◆ Your goal
Reproduce the material word for word, beginning at the line that contains "What do you see at coordinates (720, 134)" and stopping after the line that contains "(419, 209).".

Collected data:
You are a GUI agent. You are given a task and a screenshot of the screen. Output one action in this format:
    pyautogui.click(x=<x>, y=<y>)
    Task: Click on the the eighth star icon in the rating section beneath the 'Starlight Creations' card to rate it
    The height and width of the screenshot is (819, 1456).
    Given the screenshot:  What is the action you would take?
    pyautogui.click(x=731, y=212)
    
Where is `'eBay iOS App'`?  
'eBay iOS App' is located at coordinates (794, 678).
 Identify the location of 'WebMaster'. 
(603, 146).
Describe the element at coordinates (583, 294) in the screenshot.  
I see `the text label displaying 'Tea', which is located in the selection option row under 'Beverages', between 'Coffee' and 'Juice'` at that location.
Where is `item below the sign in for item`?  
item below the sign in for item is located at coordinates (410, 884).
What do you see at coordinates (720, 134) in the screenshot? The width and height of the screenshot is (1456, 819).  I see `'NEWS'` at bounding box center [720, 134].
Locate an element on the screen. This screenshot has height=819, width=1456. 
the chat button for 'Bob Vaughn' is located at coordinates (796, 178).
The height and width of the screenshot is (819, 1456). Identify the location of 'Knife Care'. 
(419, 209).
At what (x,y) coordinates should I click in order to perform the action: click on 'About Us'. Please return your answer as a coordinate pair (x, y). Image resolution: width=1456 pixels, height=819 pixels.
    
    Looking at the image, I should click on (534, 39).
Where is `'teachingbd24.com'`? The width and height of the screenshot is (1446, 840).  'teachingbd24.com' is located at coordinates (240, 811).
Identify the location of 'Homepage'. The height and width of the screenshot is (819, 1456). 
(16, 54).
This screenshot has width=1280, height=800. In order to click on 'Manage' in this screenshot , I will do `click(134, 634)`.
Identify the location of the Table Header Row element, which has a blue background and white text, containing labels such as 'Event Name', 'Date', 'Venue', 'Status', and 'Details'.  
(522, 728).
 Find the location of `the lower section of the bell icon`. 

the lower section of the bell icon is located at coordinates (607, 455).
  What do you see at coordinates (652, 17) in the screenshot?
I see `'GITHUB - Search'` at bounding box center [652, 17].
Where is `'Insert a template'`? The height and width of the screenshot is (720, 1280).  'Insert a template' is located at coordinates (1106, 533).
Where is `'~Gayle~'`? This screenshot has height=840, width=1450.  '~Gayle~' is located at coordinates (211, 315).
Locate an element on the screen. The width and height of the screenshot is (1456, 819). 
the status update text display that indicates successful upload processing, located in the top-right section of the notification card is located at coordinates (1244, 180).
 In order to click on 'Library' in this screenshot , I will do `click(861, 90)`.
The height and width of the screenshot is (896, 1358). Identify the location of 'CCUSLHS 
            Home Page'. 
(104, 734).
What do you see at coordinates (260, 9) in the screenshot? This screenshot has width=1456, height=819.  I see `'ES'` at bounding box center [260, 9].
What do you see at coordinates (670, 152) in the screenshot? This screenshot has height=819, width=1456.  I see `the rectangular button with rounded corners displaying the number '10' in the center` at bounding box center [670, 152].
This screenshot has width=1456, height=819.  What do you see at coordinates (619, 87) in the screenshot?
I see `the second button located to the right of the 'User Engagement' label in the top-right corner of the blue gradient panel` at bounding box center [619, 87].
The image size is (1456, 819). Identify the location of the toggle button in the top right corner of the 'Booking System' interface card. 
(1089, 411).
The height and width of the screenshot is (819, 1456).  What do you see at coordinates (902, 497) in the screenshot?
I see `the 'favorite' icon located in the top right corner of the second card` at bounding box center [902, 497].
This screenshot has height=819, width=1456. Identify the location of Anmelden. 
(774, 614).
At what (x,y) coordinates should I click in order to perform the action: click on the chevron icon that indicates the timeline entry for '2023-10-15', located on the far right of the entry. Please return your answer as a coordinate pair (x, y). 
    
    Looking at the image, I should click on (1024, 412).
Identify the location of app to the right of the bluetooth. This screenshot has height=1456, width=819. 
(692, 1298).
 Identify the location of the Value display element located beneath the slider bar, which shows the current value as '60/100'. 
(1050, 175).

◆ Task solution
What do you see at coordinates (720, 134) in the screenshot? The width and height of the screenshot is (1456, 819).  I see `'NEWS'` at bounding box center [720, 134].
Locate an element on the screen. This screenshot has height=819, width=1456. 
the chat button for 'Bob Vaughn' is located at coordinates (796, 178).
The height and width of the screenshot is (819, 1456). Identify the location of 'Knife Care'. 
(419, 209).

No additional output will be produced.